START GIVEN RECORDS

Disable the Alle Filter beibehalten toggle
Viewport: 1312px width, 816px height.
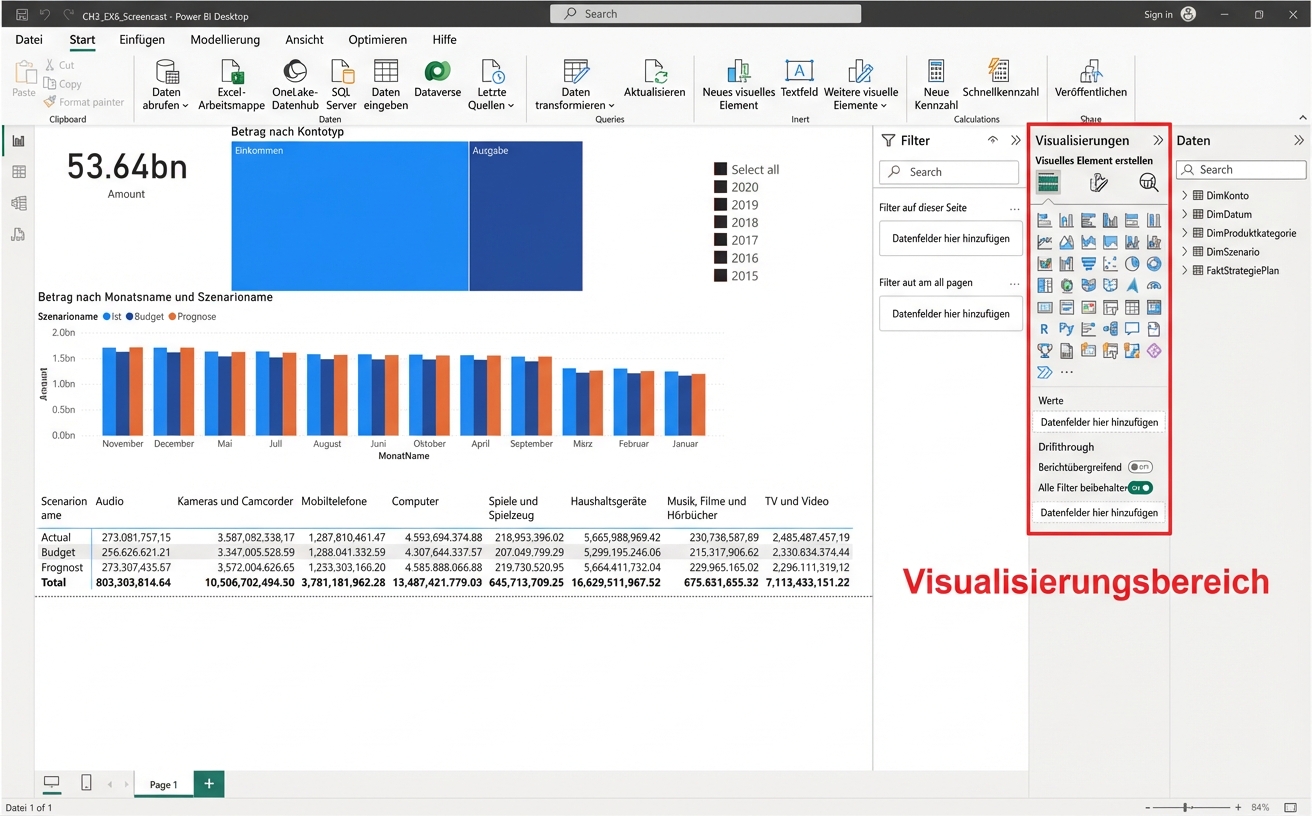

END GIVEN RECORDS
START GIVEN RECORDS

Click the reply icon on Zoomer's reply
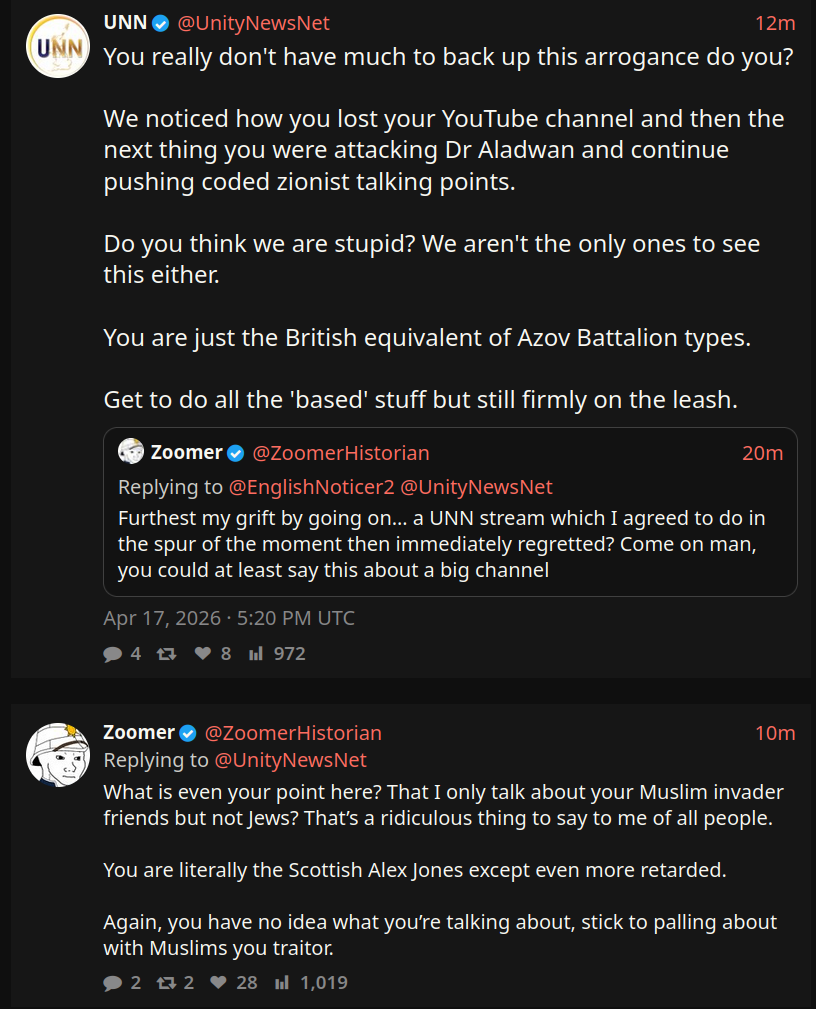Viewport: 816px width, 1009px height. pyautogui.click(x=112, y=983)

END GIVEN RECORDS
START GIVEN RECORDS

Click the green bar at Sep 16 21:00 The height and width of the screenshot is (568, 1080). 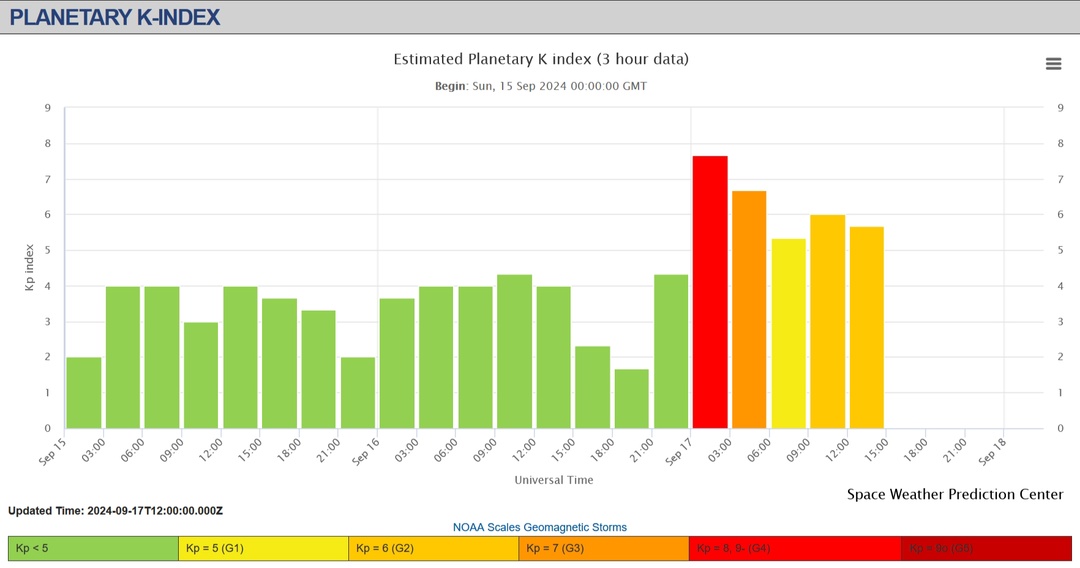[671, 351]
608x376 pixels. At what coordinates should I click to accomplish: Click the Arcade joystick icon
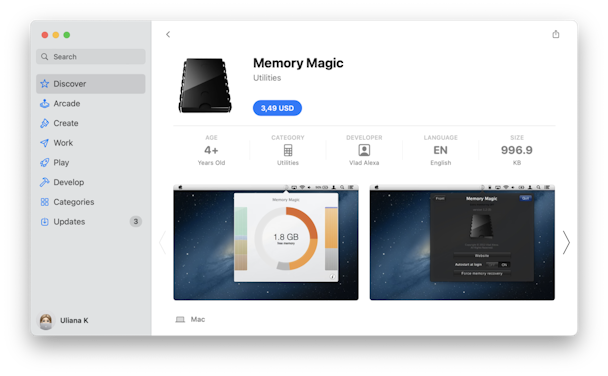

END GIVEN RECORDS

# REQUIREMENT:
Can you repeat, word for word, every line above from the one containing "Disable the Alle Filter beibehalten toggle" down to the one containing "Viewport: 1312px width, 816px height.", including both?

# EXERCISE ANSWER:
Disable the Alle Filter beibehalten toggle
Viewport: 1312px width, 816px height.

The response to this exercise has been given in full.